5. Clarity (C50), Definition (D50), and Early Decay Time (EDT)
For acousticians working on higher-complexity projects — large open offices, multi-use environments, or spaces with variable occupancy — these nuanced metrics add diagnostic depth beyond RT60. C50 (clarity for speech) values above +2 dB correlate strongly with perceived intelligibility. D50 (definition) above 0.5 supports speech understanding in reverberant fields. Early Decay Time (EDT) reflects the influence of early reflections and provides a perceptually meaningful complement to RT60. Together, these metrics help explain why two rooms with identical RT60 values can feel acoustically very different.
6. Sound Masking and Adaptive Volume Control: Closing the Performance Gap
Here is a reality that experienced office acousticians encounter regularly: a space can meet RT60, NC, and STI targets on paper — and still fail in use. Research published in MDPI (2018) confirmed that open-plan offices without sound masking frequently fall short of speech privacy goals even when passive acoustic metrics are nominally acceptable. This is where active acoustic systems become an essential specification element, not an optional add-on.
Sound masking introduces a calibrated broadband background signal — typically shaped to a modified speech spectrum — that elevates the ambient noise floor in a controlled, comfortable way. The result is a measurable reduction in speech intelligibility at distance, improved concentration, and greater perceived privacy without relying solely on physical barriers.
Critically, static masking levels are not sufficient in dynamic office environments. Occupancy shifts throughout the day, HVAC output varies with load, and noise profiles change between a quiet morning and a busy afternoon. Adaptive volume control systems automatically adjust masking output in real time in response to ambient conditions — ensuring that the designed acoustic environment is actually delivered consistently, across the full working day. This closes the gap between measured performance and lived experience, which is ultimately what clients are paying for.
Putting the Metrics Together
Effective office acoustic design is not a single-metric exercise. RT60 establishes spatial character, NC sets the noise floor baseline, STI quantifies the clarity-privacy balance, and NRC drives material specification. Advanced metrics like C50 and EDT add diagnostic precision for complex projects. Sound masking — particularly with adaptive volume control — is the layer that ensures those measurements translate into consistent, real-world performance. Used together, these parameters give acousticians the objective evidence to prove a design works, defend specification decisions, and deliver environments where people can actually think.
References
ISO 3382-3:2022 — Acoustics: Measurement of room acoustic parameters in open-plan offices.

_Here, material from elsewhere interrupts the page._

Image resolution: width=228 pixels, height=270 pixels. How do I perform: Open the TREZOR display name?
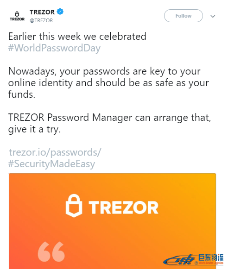(x=42, y=12)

WELL Building Standard v2, Feature 72 (Acoustic Design) — International WELL Building Institute (IWBI).
ANSI/ASA S12.60-2010 — Acoustical Performance Criteria, Design Requirements, and Guidelines for Schools.
IEC 60268-16:2020 — Sound System Equipment: Objective Rating of Speech Intelligibility by the Speech Transmission Index.
Haapakangas, A. et al. (2018). "Effects of sound masking on workers in open-plan offices." MDPI Applied Sciences.
ekko Acoustics — RT60 and Speech Clarity in Commercial Interiors (technical guidance).
IBA Online — Noise Criteria (NC) Curves and workplace acoustic comfort targets.